Starting with Firefox version 68, when a TLS connection error occurs Firefox will automatically enable the Enterprise Roots preference and attempts to connect again. If the issue is resolved, then the Enterprise Roots preference remains enabled. However, you may want to disable this behavior, so this article explains how to do just that without compromising security.

[SwartPerel 0]

Thanks, itman; that was probably the cause of the problem. Many thanks.

[itman 1,659]

One thing that needs noting as far as Internet protection module 1395.

It has a date of 3/31/2020 associated with it. So unless you have this module in your Eset installation, Eset's root CA certificate still needs to be installed in FireFox's Authorities certificate store.

[SeriousHoax 83]

My certificate isn't working on Firefox either. Everything seems to set nicely. Tried enabling, re-enabling this configs but still same. I also have another app named Phyrox which is an unofficial portable version of Firefox. It's not working there anymore either. This is a new installation of the newly released version of Eset. Working in other browser but not in any Firefox based one.

[SwartPerel 0]

I managed to install the certificate in Firefox, through ESET, and it appears to be working, but the Internet Protection Module is only 1388.1, dated Feb 19th. My licence will auto renew on April 6th, so perhaps it will be updated then. I ran update again, but will have to check after restart for module update.

[SeriousHoax 83]

Well I just noticed these logs in events section. It occurs if I disable and then enable the option "Add root certificate to all known browser"
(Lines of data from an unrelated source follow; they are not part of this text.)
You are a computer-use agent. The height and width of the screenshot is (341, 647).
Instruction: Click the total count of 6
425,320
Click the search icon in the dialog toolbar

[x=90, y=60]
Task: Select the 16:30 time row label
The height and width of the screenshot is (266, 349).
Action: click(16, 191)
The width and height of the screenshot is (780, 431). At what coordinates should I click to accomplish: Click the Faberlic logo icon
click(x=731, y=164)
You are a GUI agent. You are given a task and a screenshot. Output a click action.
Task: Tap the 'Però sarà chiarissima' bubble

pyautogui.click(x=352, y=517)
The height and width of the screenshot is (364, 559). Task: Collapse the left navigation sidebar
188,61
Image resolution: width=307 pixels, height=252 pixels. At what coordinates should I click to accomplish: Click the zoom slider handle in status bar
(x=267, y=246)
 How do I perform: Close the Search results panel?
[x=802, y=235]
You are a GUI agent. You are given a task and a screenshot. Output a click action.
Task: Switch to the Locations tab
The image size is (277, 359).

Edited April 3, 2020 by SeriousHoax

[itman 1,659]

1 hour ago, SeriousHoax said:

My certificate isn't working on Firefox either. Everything seems to set nicely.

Check the Eset cert. in Firefox and verify its OK. Then mouse click on Edit Trust tab and verify that its set to identify web sites.

[itman 1,659]

If "worse comes to worst," you can always switch to pre-release updates. Ver. 13.1.24 should then be available for update. Appears ver. 13.1.24 contains Internet protection module 1395.

[SeriousHoax 83]

5 minutes ago, itman said:

Check the Eset cert. in Firefox and verify its OK. Then mouse click on Edit Trust tab and verify that its set to identify web sites.

I think it's necessary to do this only when it's manually imported to Firefox certificate store. With the "enterprise_root...." config automatically enabled by Eset, Firefox uses windows store certificates. Anyway, I just did that too but still not working.

[SeriousHoax 83]

I'm attaching the logs. Maybe Marcos can have a look and identify the issue.

eis_logs.zip